Since my initial report on the Vista analog hole and getting confirmation of the flaw from Microsoft, Microsoft's MSRC blog downplayed the significance of this exploit and said that there was "there is little if any need to worry about the effects of this issue on your new Windows Vista installation".
Fundamentally they acknowledge the problem, they say that they are looking into it and in the meantime give you an excellent pointer to where the issue could cause real harm, i.e. healthcare.
I also have objections to the fact that you can't do anything dangerous with it: downloading and executing a local privilege escalation is still eminently possible, you just need a suitable 0-day local privilege escalation for Vista. Indeed, any way to download and run arbitrary code as a valid user is never good news, this one just happens to be from the "neat trick" pile.
Scott M. Fulton III of BetaNews characterized this best as the "low-tech attack"
After well over a year of unprecedented beta testing, with engineers and amateurs alike poring over the possibilities of rootkits evading API queries deep in the recesses of memory, perhaps it's no wonder that obvious exploits such as this one went unnoticed until Vista was finally released.
InfoWorld Paul Roberts wrote:
Successful attackers would need to be physically present at the machine, or figure out a way to trick the computer's owner to download and play an audio recording of the malicious commands. Even then, the commands would somehow have to be issued without attracting the attention of the computer's owner.
That is not actually correct Paul. If you've ever been to those annoying MySpace pages or if you've ever seen those annoying popup/pop-under ads that automatically starts blasting music or sounds, you'd know how easy it is to play unwanted sounds on a computer. People leave their desks all the time with webpages open and webpages can have rotating ads that eventually play sounds.
Finally, attackers’ commands are limited to the access rights of the logged on user, which may prevent access to any administrative commands, Microsoft said in a statement.
As I've mentioned before, this is not a system level attack. The simulated attack that I pulled off deleted the documents folder and emptied the trash. Another attack I suggested using TinyURL to simplify a long URL to an EXE payload for download and execution was verified by a security analyst. That means user-level code can be executed by this "analog hole". User-level code can easily steal, delete, or encrypt all of your user data for ransom. Lastly Paul, this is NOT a SHOUTING hack. The sound levels did not have to be that loud, normal speaker levels worked fine.
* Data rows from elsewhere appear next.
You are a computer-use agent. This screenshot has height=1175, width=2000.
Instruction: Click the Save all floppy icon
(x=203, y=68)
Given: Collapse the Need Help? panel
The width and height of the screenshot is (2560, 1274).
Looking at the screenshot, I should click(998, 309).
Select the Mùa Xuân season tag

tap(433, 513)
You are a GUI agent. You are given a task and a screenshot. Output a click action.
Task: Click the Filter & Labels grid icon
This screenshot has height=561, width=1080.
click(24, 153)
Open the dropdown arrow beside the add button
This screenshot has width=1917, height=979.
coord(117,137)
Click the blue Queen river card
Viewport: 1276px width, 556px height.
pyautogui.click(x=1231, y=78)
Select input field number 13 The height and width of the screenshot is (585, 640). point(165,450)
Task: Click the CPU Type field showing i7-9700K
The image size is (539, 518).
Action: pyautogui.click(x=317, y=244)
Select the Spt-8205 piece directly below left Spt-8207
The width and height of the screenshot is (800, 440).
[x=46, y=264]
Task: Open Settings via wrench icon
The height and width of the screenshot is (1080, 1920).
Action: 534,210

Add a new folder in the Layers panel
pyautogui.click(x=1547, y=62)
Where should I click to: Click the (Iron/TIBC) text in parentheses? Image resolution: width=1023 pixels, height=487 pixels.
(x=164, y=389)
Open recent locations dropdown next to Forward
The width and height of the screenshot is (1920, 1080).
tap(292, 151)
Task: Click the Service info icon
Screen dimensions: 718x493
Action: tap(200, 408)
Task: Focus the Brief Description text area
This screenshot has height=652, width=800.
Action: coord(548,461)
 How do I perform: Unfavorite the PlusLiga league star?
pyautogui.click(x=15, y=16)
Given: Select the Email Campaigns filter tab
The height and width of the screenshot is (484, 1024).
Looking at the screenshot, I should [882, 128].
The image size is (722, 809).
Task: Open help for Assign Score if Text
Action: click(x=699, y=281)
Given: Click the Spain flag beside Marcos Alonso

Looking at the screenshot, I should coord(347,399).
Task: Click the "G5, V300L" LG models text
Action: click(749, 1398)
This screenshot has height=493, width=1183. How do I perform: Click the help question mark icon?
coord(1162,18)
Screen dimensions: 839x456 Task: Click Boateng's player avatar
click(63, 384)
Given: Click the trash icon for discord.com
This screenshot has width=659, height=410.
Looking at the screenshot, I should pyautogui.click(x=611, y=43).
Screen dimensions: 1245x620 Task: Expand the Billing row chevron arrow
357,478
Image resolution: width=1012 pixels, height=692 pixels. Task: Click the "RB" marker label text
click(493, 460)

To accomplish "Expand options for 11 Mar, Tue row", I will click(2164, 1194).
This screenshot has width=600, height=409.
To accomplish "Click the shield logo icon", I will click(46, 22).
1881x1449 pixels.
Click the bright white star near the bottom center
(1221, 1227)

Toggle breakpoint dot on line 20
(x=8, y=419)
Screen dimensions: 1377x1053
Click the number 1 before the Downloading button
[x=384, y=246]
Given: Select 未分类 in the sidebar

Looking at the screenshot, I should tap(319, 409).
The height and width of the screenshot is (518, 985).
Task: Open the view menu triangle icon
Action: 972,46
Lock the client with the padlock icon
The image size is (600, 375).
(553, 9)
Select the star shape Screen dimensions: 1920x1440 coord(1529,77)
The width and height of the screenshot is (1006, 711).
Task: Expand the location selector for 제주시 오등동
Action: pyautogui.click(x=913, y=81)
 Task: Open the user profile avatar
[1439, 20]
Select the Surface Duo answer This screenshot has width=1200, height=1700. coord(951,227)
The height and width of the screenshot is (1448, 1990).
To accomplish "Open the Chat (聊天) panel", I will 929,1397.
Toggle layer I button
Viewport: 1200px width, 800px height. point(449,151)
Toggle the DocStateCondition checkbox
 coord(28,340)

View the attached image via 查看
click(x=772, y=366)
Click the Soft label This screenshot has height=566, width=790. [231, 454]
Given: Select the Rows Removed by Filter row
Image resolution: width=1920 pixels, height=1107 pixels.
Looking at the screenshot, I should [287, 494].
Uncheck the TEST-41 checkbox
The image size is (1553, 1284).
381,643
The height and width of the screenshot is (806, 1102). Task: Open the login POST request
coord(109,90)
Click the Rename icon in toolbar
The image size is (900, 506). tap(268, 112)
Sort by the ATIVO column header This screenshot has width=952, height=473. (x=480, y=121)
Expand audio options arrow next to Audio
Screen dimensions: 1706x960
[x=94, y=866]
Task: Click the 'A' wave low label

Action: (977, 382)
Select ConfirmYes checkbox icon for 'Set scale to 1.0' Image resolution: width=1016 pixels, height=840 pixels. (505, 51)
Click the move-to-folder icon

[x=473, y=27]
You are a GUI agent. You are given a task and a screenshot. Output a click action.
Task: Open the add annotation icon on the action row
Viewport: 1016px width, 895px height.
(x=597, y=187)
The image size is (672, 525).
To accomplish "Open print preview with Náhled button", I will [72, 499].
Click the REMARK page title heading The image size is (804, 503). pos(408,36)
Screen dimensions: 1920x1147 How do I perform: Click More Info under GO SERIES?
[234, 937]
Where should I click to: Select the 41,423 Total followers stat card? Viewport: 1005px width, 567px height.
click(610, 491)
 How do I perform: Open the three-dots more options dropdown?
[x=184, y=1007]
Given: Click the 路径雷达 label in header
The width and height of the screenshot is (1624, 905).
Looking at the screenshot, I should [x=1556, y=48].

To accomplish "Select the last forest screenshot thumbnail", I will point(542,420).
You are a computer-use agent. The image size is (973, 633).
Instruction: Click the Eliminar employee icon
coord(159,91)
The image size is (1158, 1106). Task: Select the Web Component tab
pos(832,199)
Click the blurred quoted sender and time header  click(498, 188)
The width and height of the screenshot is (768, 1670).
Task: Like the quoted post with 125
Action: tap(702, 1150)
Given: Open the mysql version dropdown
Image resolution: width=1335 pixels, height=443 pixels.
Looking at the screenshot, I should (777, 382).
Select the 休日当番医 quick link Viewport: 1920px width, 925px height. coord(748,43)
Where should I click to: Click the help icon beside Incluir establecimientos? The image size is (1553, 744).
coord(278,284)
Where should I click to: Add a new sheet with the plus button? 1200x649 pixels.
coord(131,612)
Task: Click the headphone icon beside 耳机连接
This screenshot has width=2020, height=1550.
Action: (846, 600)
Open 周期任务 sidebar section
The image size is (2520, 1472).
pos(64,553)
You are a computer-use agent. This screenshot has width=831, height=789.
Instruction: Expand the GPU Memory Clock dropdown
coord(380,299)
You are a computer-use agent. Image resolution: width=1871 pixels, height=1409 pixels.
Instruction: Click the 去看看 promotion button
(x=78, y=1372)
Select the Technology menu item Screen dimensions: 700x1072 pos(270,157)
The fundamental problem here is that Microsoft "extended" speech to be able to control the Operating System and Applications without considering the full security implications. If Microsoft had merely assigned a user-defined password with an automatic lockout after a certain amount of idle time, it would have made the generic attack impossible but they failed do that. So I'm asking Microsoft to reconsider their stance that "there is little if any need to worry" and implement some sort of safety mechanism rather than relying on the user to be self vigilant. It doesn't matter that there aren't that many people using this feature; Microsoft should fix it if they're going to offer it and market it as a key Vista advantage. Since Microsoft is promoting Voice recognition for healthcare, we should consider the safety of patient health records.
At present time, Vista Speech Recognition wakes up to the command "start listening". How hard would it be for Microsoft to make that a user-definable phrase or word? For example: A user would pick "Zelda" as the word to wake speech mode while someone else picks "439" as their wake word. How hard would it be for Microsoft to implement a wake timeout so that Speech Recognition would sleep after 5 minutes idle? How hard would it be for Microsoft to implement their excellent echo cancellation algorithm in Windows Messenger for Speech Recognition? I don't believe this is too much to ask.